Setting up the connection

To receive a stream from an RTSP server, at least two separate connections need to be made:

  • one for session negotiation and signalling, using RTSP (usually over TCP)
  • others for stream delivery (one per each stream), using RTP (usually over UDP)

An example setup could look like this: RTSP connection

Signalling

The client sends various RTSP requests to the server, the most important ones being DESCRIBE, SETUP and PLAY. The server responds to these requests accordingly, depending on the current state of the session.

  • For a DESCRIBE request, the response will include information about codecs used by the server, how many media streams it can offer, etc.
  • SETUP requests must be targeted at a given stream. They communicate to the server that we wish to receive the stream, and the response contains information such as ports between which the stream will flow.
  • PLAY requests must be targeted at a given stream that has already been set up. After receiving a valid PLAY request, the server will start sending media.

RTSP servers have a given timeout for sessions - if no requests are made within that timeout, the session is terminated. For that reason, clients need to send keep-alive messages to the server regularly, or else they'll stop receiving the stream once the timer is up. Most commonly, empty GET_PARAMETER requests are used as keep-alives; alternatively, some servers may extend the session automatically upon receiving an RTCP Receiver Report related to a given stream.

Stream delivery

The client sends a separate RTSP SETUP request for each stream that they want to receive. These requests must contain the port or port range, where the client expects to receive the stream.
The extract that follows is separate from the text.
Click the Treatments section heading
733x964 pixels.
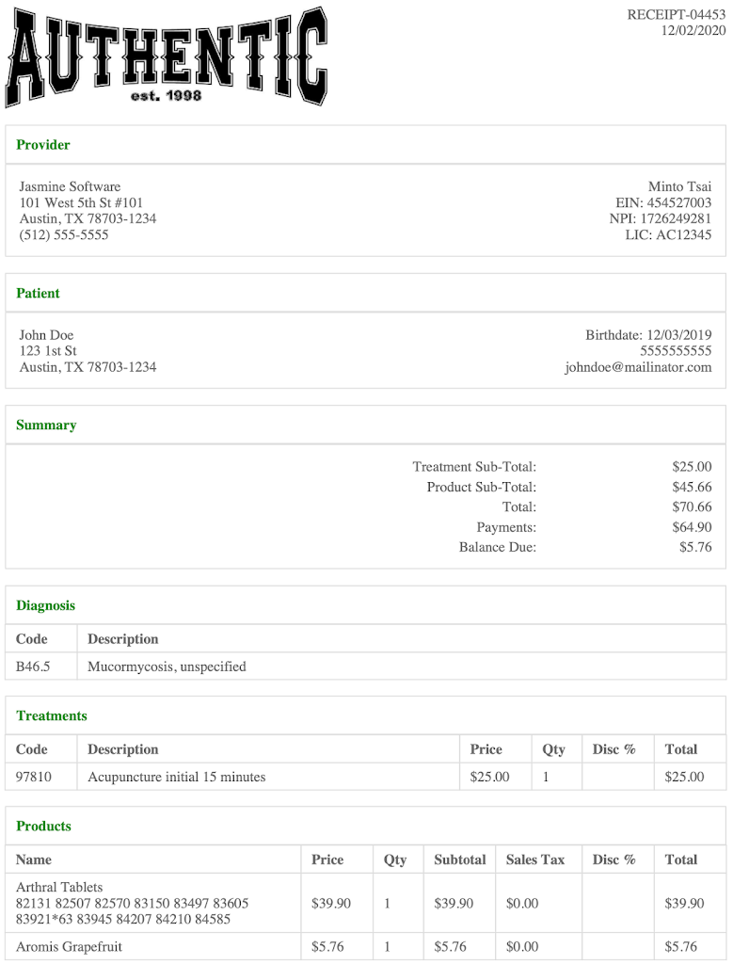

Some RTSP servers may offer to set up two consecutive ports per stream - the first one for stream delivery and the second one for the exchange of RTCP messages.

Creating a NAT binding

Since RTP stream delivery is initiated by the server, if the client is behind NAT, a binding won't be created by itself, and the stream won't reach the client. However, a simple hack can be used to combat this issue. During the negotiation, we receive the port(s) from which the server will send the RTP stream. If we then send any datagram (even with an empty payload) from the client port(s) configured during negotiation, to the server port(s) received, it will be enough to create a NAT binding. This solution will allow the stream to reach the client, even when using the most restrictive, symmetric NAT.